Stored data entries

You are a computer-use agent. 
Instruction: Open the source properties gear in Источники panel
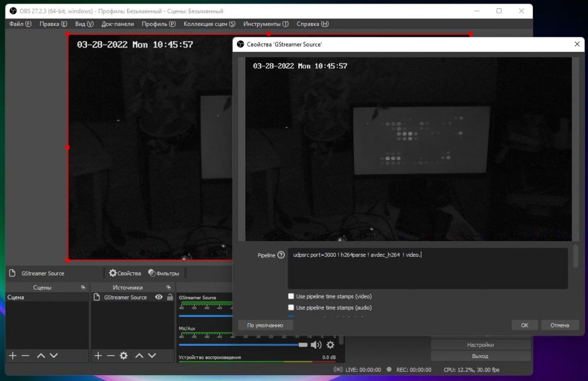click(123, 356)
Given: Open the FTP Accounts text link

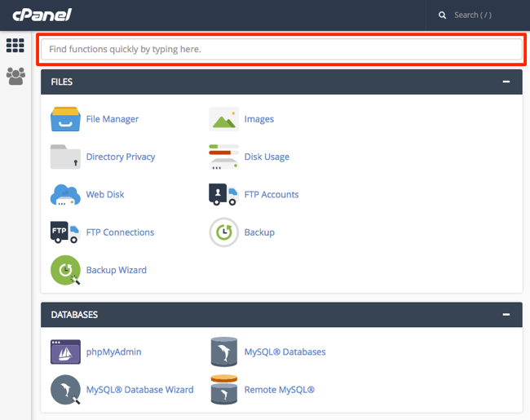Looking at the screenshot, I should (x=272, y=195).
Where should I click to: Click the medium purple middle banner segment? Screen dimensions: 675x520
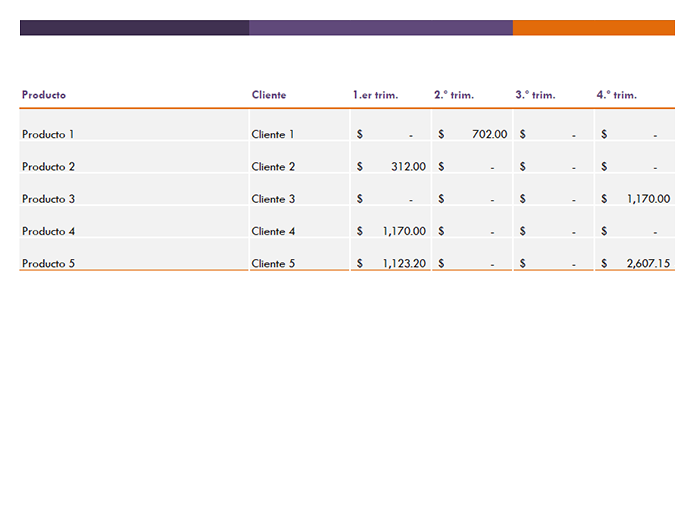point(381,28)
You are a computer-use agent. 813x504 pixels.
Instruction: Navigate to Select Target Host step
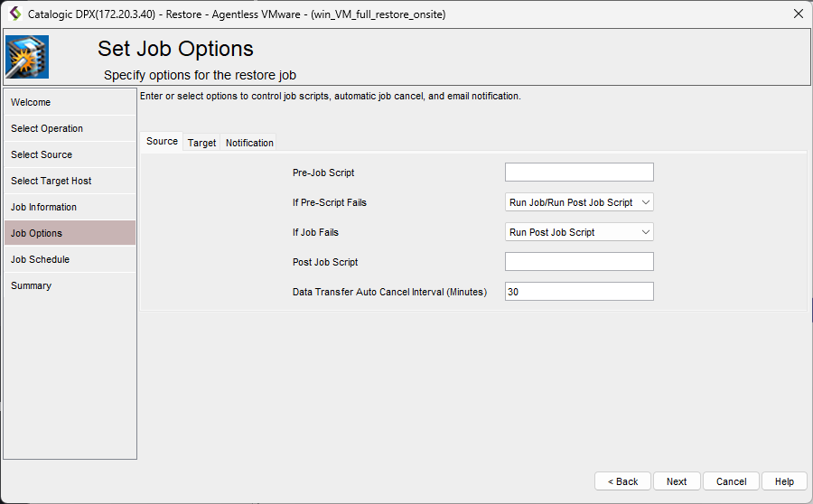(70, 181)
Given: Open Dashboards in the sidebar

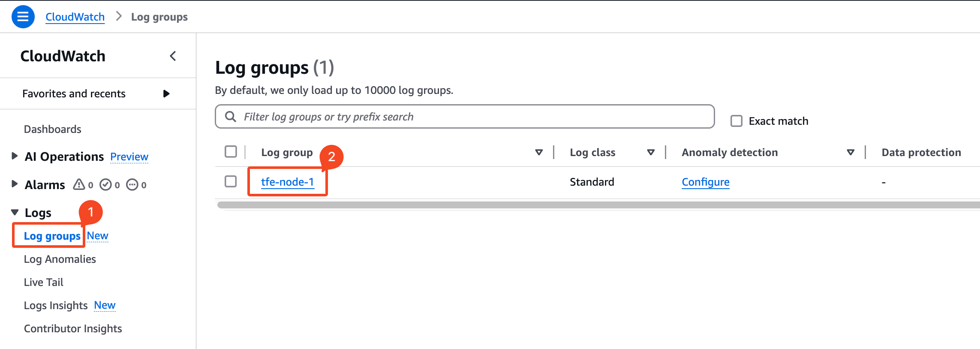Looking at the screenshot, I should click(x=53, y=129).
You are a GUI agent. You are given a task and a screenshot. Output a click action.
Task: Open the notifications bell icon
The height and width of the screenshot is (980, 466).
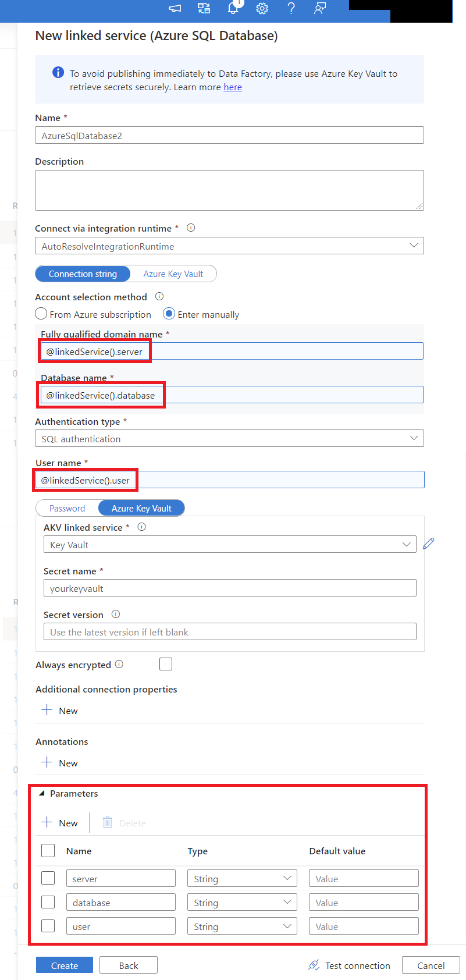pos(233,8)
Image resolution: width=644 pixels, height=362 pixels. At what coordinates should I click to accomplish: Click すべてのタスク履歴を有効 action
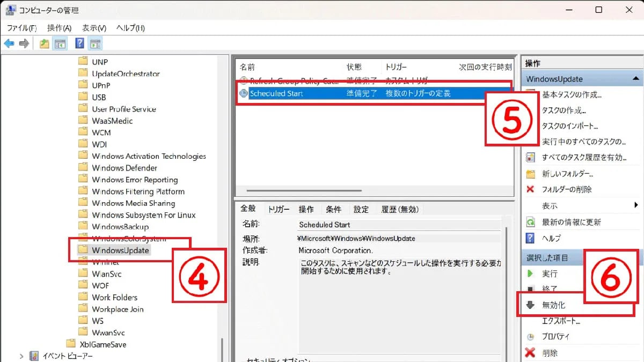pyautogui.click(x=584, y=158)
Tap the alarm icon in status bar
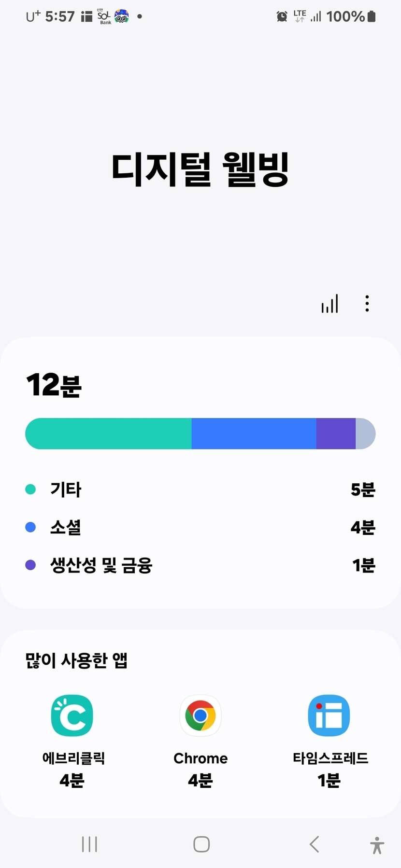This screenshot has height=868, width=401. 282,17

* INSTRUCTIONS FOR THE TASK
Could you reproduce the records above exactly, leaving out every picture?

* TASK ANSWER
You are a computer-use agent. 
Instruction: Open the source properties gear in Источники panel
click(123, 356)
Given: Open the FTP Accounts text link

Looking at the screenshot, I should (x=272, y=195).
Where should I click to: Click the medium purple middle banner segment? Screen dimensions: 675x520
point(381,28)
You are a computer-use agent. 813x504 pixels.
Instruction: Navigate to Select Target Host step
(70, 181)
Given: Open Dashboards in the sidebar

Looking at the screenshot, I should click(x=53, y=129).
You are a GUI agent. You are given a task and a screenshot. Output a click action.
Task: Open the notifications bell icon
The height and width of the screenshot is (980, 466).
pos(233,8)
Image resolution: width=644 pixels, height=362 pixels. At what coordinates should I click to accomplish: Click すべてのタスク履歴を有効 action
pyautogui.click(x=584, y=158)
Tap the alarm icon in status bar
This screenshot has height=868, width=401. 282,17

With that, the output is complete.